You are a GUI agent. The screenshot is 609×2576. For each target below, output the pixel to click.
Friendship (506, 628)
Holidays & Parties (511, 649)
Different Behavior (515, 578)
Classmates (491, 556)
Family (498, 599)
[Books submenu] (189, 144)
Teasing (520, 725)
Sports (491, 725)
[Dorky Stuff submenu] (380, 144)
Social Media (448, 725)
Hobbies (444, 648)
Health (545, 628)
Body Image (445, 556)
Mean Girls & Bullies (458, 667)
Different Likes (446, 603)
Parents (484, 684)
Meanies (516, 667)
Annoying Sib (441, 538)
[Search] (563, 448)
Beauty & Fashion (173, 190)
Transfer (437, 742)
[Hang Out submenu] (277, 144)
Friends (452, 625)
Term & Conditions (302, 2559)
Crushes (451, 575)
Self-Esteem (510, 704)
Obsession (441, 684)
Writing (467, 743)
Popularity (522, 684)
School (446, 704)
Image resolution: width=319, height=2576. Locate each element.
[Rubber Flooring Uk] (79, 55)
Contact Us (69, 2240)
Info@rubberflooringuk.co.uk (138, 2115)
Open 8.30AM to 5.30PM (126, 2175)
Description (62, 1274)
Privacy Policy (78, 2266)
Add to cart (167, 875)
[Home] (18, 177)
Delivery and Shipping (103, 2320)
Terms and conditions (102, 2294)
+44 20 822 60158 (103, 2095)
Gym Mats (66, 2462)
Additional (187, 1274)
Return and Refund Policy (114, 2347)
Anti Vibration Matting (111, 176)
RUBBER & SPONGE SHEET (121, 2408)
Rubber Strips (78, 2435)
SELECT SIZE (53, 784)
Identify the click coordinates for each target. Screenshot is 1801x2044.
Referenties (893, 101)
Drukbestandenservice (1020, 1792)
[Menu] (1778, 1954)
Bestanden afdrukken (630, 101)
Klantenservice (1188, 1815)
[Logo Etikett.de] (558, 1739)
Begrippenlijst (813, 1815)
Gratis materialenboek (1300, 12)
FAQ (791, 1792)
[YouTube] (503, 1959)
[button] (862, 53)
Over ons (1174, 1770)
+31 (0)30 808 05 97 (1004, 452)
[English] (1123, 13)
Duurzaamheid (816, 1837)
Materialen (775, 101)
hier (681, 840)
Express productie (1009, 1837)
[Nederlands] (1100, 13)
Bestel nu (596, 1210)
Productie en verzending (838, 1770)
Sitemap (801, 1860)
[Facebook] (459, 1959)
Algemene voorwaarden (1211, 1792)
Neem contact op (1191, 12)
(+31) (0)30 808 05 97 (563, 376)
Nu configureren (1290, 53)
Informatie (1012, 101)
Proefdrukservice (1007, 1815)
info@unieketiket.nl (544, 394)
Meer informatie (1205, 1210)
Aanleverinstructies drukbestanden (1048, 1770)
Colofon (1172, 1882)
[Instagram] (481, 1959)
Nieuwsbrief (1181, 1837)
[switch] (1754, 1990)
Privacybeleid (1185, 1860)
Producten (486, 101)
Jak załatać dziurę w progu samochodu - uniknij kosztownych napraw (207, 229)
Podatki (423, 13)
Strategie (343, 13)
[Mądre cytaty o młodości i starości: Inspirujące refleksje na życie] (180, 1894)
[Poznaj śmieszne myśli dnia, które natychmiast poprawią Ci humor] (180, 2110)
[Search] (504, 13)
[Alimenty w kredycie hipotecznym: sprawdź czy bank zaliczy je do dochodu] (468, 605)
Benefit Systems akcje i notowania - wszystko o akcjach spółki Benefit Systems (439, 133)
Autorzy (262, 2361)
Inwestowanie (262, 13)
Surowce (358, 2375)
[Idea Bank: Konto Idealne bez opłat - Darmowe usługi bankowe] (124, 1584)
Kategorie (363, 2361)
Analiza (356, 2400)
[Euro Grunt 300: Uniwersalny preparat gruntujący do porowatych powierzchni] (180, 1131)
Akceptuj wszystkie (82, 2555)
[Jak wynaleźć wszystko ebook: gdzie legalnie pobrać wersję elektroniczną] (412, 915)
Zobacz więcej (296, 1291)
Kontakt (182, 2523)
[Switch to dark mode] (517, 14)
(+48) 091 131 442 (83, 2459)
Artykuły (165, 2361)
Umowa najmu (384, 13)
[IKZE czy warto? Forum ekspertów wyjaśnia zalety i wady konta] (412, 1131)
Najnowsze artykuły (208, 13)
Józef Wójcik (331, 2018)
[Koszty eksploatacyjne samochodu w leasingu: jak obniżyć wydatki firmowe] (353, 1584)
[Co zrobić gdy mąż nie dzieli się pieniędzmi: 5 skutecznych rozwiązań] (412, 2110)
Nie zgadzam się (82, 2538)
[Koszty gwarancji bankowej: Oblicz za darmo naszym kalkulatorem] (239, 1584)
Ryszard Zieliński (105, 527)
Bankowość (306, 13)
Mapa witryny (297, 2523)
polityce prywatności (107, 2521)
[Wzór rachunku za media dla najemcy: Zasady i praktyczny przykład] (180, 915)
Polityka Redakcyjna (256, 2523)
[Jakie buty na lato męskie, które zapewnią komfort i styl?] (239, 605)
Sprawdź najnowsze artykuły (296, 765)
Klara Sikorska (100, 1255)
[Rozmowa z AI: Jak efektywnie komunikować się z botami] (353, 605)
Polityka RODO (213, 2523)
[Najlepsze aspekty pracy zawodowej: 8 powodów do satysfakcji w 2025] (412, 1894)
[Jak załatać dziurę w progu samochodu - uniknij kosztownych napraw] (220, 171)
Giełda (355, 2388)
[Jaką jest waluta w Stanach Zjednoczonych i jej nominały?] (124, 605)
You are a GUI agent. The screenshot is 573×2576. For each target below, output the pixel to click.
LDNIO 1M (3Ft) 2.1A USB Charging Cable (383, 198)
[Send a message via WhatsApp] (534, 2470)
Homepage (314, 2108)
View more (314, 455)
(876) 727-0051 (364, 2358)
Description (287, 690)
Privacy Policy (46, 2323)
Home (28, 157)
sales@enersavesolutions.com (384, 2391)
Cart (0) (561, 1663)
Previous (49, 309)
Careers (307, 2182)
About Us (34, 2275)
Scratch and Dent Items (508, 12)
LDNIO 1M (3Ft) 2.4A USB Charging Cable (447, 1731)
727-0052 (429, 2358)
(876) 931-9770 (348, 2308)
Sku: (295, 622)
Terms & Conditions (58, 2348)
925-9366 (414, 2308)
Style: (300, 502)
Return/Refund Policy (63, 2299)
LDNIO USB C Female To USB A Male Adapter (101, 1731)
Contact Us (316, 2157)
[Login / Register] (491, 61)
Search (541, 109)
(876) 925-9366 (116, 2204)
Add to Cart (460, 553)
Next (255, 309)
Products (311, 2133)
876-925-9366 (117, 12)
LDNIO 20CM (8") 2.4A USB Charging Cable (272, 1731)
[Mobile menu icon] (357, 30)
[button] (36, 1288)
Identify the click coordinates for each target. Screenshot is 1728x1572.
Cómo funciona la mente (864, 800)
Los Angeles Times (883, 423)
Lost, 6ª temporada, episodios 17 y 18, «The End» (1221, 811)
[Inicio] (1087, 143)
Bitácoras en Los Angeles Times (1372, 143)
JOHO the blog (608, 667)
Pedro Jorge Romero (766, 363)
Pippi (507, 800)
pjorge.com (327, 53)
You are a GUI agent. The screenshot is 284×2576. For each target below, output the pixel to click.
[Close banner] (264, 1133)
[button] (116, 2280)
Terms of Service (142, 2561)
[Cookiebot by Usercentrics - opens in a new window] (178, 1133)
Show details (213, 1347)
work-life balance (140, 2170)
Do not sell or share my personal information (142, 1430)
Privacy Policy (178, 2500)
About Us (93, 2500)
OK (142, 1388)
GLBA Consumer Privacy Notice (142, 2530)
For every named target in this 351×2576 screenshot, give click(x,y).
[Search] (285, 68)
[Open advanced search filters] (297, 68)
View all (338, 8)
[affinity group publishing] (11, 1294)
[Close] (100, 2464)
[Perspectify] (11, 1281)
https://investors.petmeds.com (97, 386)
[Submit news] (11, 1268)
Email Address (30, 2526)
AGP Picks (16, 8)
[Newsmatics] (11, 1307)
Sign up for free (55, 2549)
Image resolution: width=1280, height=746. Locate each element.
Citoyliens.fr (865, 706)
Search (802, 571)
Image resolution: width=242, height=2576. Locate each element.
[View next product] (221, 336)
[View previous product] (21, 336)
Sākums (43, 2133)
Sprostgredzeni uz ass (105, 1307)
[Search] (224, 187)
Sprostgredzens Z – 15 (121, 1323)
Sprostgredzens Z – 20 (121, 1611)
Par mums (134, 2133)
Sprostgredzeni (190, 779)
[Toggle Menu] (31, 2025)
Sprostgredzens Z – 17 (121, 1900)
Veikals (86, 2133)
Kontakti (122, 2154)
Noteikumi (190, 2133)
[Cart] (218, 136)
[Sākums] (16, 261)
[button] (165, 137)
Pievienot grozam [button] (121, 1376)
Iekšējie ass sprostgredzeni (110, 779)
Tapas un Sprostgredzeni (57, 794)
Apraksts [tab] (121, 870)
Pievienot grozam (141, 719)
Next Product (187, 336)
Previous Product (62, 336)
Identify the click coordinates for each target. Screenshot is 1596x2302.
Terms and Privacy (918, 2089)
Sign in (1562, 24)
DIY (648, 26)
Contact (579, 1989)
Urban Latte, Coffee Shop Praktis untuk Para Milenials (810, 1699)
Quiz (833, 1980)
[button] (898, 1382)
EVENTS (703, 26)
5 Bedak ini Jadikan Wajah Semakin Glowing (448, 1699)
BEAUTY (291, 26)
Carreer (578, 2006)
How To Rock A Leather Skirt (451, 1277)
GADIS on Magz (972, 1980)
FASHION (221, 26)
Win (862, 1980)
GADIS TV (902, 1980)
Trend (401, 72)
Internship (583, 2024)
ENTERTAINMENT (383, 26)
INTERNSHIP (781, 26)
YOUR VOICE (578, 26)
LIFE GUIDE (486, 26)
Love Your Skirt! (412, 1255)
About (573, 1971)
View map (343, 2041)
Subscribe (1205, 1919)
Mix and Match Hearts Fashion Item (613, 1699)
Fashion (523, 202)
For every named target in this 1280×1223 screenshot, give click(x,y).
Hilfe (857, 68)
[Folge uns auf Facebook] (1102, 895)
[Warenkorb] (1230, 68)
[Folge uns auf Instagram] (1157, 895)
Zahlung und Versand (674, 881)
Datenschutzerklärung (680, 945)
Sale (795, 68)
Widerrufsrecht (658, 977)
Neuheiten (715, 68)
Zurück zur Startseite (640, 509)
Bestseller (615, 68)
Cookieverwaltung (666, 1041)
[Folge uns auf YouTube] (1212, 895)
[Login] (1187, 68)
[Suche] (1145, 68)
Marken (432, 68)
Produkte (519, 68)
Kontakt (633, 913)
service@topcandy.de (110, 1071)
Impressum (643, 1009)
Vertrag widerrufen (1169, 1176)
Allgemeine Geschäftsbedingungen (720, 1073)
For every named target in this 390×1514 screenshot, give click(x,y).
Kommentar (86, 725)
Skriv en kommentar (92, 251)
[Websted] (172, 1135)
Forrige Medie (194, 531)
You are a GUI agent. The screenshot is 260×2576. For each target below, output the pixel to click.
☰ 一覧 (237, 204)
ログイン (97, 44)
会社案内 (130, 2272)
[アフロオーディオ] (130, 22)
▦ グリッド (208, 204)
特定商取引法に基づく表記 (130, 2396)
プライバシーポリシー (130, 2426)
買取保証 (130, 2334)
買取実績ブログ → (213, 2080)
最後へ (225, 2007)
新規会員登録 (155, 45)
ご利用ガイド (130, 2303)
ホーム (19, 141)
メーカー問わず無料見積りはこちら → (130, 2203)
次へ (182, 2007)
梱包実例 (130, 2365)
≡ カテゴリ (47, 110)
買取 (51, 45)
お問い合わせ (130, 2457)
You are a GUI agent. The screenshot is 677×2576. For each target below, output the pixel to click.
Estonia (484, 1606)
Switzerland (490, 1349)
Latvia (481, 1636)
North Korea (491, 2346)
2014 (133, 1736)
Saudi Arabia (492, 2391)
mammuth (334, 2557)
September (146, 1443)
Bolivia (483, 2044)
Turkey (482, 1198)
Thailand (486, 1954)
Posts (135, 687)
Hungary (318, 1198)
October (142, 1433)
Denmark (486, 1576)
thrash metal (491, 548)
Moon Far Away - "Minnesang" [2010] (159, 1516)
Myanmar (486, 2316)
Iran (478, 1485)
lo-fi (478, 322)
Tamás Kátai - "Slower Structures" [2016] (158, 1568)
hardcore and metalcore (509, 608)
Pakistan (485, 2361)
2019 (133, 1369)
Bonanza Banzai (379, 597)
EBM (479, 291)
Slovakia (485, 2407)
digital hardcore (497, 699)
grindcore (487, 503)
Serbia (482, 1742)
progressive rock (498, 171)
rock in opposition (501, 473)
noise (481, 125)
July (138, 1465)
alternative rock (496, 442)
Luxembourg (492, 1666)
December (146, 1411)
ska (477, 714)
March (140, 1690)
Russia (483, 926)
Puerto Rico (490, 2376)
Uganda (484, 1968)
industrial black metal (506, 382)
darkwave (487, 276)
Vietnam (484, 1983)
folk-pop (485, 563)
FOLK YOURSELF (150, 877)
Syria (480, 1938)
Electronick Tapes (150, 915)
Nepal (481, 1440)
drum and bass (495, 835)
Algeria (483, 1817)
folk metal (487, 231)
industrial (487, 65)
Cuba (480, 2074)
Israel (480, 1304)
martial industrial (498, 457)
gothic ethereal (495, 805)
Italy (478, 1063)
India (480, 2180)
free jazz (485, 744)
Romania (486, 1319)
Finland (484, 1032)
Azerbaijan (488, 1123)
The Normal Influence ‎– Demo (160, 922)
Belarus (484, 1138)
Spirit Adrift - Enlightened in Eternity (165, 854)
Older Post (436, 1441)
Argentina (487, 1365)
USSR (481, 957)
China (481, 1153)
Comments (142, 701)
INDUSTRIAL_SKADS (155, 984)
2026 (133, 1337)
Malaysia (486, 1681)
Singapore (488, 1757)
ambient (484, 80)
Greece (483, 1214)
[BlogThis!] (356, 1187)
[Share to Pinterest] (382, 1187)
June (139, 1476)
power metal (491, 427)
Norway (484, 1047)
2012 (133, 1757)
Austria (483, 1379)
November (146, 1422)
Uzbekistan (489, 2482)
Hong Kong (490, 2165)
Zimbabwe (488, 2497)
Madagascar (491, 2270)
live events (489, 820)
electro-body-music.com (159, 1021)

# # # # #

THE TASK → Which lines above run from the one containing "Kategorie (363, 2361)" down to the one containing "Previous (49, 309)"? Repeat exactly those, both ends included, and nothing else.

EXERCISE RESPONSE →
Kategorie (363, 2361)
Analiza (356, 2400)
[Euro Grunt 300: Uniwersalny preparat gruntujący do porowatych powierzchni] (180, 1131)
Akceptuj wszystkie (82, 2555)
[Jak wynaleźć wszystko ebook: gdzie legalnie pobrać wersję elektroniczną] (412, 915)
Zobacz więcej (296, 1291)
Kontakt (182, 2523)
[Switch to dark mode] (517, 14)
(+48) 091 131 442 (83, 2459)
Artykuły (165, 2361)
Umowa najmu (384, 13)
[IKZE czy warto? Forum ekspertów wyjaśnia zalety i wady konta] (412, 1131)
Najnowsze artykuły (208, 13)
Józef Wójcik (331, 2018)
[Koszty eksploatacyjne samochodu w leasingu: jak obniżyć wydatki firmowe] (353, 1584)
[Co zrobić gdy mąż nie dzieli się pieniędzmi: 5 skutecznych rozwiązań] (412, 2110)
Nie zgadzam się (82, 2538)
[Koszty gwarancji bankowej: Oblicz za darmo naszym kalkulatorem] (239, 1584)
Ryszard Zieliński (105, 527)
Bankowość (306, 13)
Mapa witryny (297, 2523)
polityce prywatności (107, 2521)
[Wzór rachunku za media dla najemcy: Zasady i praktyczny przykład] (180, 915)
Polityka Redakcyjna (256, 2523)
[Jakie buty na lato męskie, które zapewnią komfort i styl?] (239, 605)
Sprawdź najnowsze artykuły (296, 765)
Klara Sikorska (100, 1255)
[Rozmowa z AI: Jak efektywnie komunikować się z botami] (353, 605)
Polityka RODO (213, 2523)
[Najlepsze aspekty pracy zawodowej: 8 powodów do satysfakcji w 2025] (412, 1894)
[Jak załatać dziurę w progu samochodu - uniknij kosztownych napraw] (220, 171)
Giełda (355, 2388)
[Jaką jest waluta w Stanach Zjednoczonych i jej nominały?] (124, 605)
You are a GUI agent. The screenshot is 573×2576. For each target below, output the pixel to click.
LDNIO 1M (3Ft) 2.1A USB Charging Cable (383, 198)
[Send a message via WhatsApp] (534, 2470)
Homepage (314, 2108)
View more (314, 455)
(876) 727-0051 (364, 2358)
Description (287, 690)
Privacy Policy (46, 2323)
Home (28, 157)
sales@enersavesolutions.com (384, 2391)
Cart (0) (561, 1663)
Previous (49, 309)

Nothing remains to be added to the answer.